Reuse resources for multiple decoding or encoding operations#

Memory allocations can sometimes be a significant bottleneck, especially when processing many images in sequence. By allocating memory once and reusing it for multiple decoding or encoding operations, you can greatly improve performance and reduce overhead.

The following examples demonstrate how to pre-allocate resources such as Image buffers or CodeStream objects, and efficiently reuse them for repeated operations. This approach is particularly useful in high-throughput or real-time applications where minimizing latency is critical.

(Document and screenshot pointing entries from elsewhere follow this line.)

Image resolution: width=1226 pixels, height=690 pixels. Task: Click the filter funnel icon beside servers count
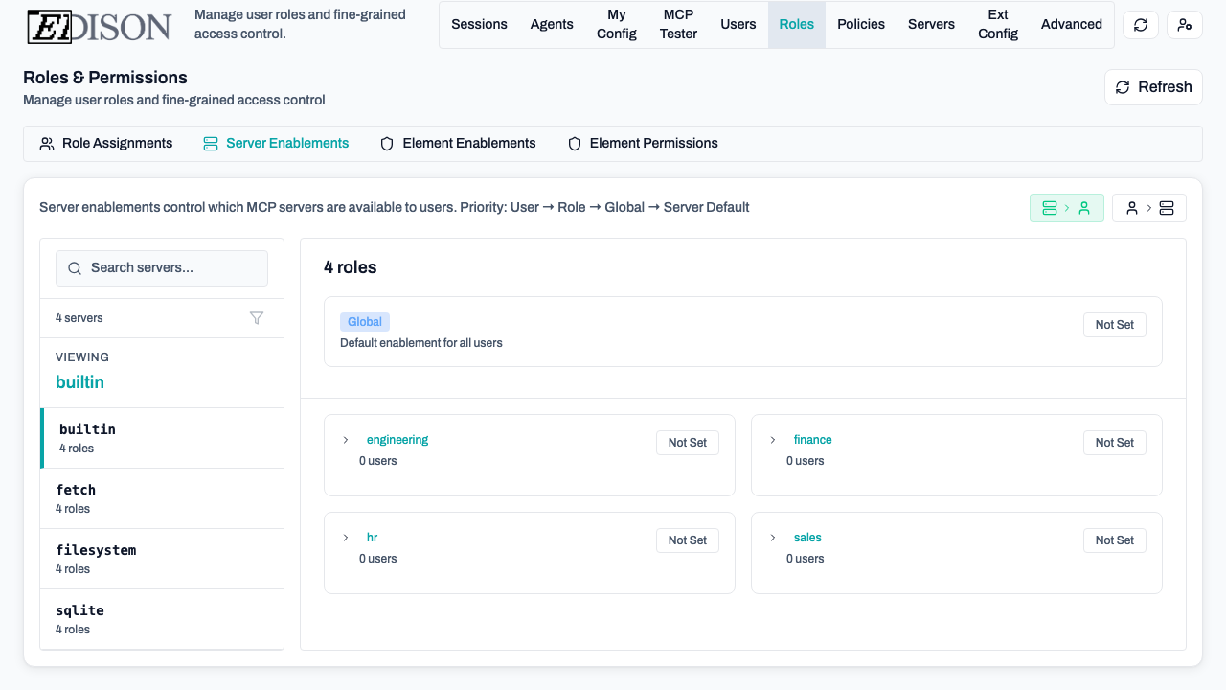point(257,318)
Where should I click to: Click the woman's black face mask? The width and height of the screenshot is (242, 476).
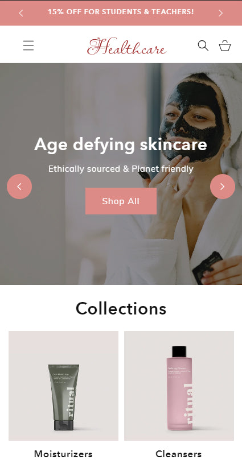[x=193, y=122]
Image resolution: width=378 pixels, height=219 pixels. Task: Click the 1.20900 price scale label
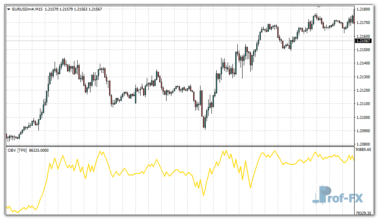363,131
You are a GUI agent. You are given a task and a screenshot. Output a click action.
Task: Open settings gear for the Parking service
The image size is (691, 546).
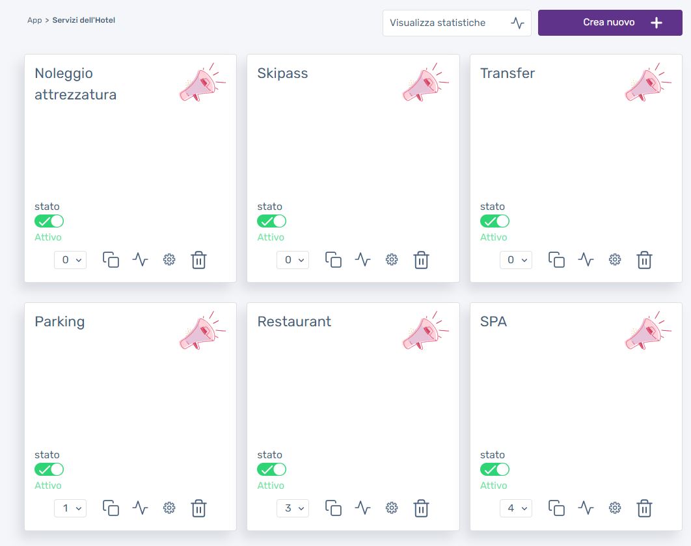[x=169, y=508]
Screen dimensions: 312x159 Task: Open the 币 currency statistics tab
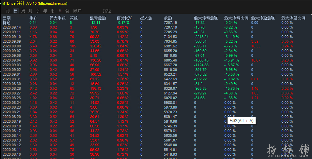coord(53,11)
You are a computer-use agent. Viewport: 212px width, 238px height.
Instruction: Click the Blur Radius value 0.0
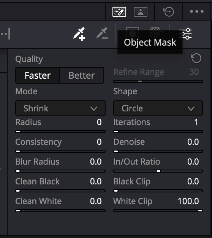96,162
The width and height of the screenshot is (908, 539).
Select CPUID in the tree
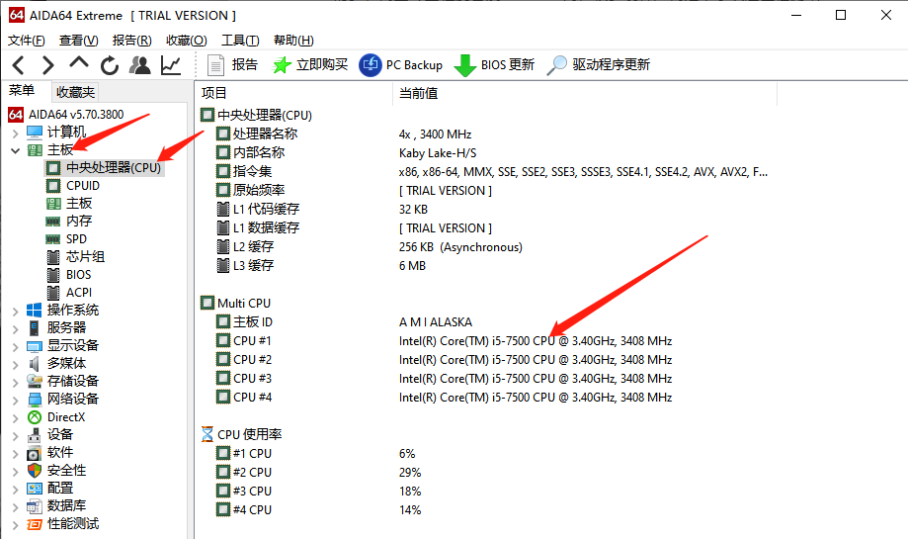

Firstly, import nvImageCodec and necessary modules

[1]:

from nvidia import nvimgcodec
from matplotlib import pyplot as plt
import os
import numpy as np

Set resource directory path

[2]:

resources_dir = os.getenv("PYNVIMGCODEC_EXAMPLES_RESOURCES_DIR", "../assets/images/")

Reusing Image for multiple decoding operations#

Create an decoder

[3]:

decoder = nvimgcodec.Decoder()

[4]:

img_full_path_1 = os.path.abspath(os.path.join(resources_dir, "tabby_tiger_cat.jpg"))
img_full_path_2 = os.path.abspath(os.path.join(resources_dir, "cat-1046544_640.jp2"))

Decode first image

[5]:

nv_image = decoder.read(img_full_path_1)
print("First image decoded")
print(f"  shape: {nv_image.shape}")
print(f"  dtype: {nv_image.dtype}")
print(f"  size: {nv_image.size}")
print(f"  capacity: {nv_image.capacity}")
print(f"  buffer_kind: {nv_image.buffer_kind}")

First image decoded
  shape: (720, 720, 3)
  dtype: uint8
  size: 1555200
  capacity: 1555200
  buffer_kind: ImageBufferKind.STRIDED_DEVICE

Lets display it to verify

[6]:

plt.imshow(nv_image.cpu())

[6]:

<matplotlib.image.AxesImage at 0x7f8ec5f15f60>

../_images/samples_reuse_resources_13_1.png

Now decode another file but to the same Image

[7]:

nv_image = decoder.read(img_full_path_2, image=nv_image)
print("Second image decoded")
print(f"  shape: {nv_image.shape}")
print(f"  dtype: {nv_image.dtype}")
print(f"  size: {nv_image.size}")
print(f"  capacity: {nv_image.capacity}")
print(f"  buffer_kind: {nv_image.buffer_kind}")
print("Please note that the image is reused, and the size is from the second image but as it is smaller, the capacity did not change.")

Second image decoded
  shape: (475, 640, 3)
  dtype: uint8
  size: 912000
  capacity: 1555200
  buffer_kind: ImageBufferKind.STRIDED_DEVICE
Please note that the image is reused, and the size is from the second image but as it is smaller, the capacity did not change.

[8]:

plt.imshow(nv_image.cpu())

[8]:

<matplotlib.image.AxesImage at 0x7f8ec3d92aa0>

../_images/samples_reuse_resources_16_1.png

There is possibility to reuse more Images for batch decoding

[9]:

# Define multiple image paths
img_paths_1 = [
    os.path.join(resources_dir, "Weimaraner.bmp"),
    os.path.join(resources_dir, "tabby_tiger_cat.jpg"),
]

# Create CodeStream objects for batch processing
code_streams_1 = [nvimgcodec.CodeStream(path) for path in img_paths_1]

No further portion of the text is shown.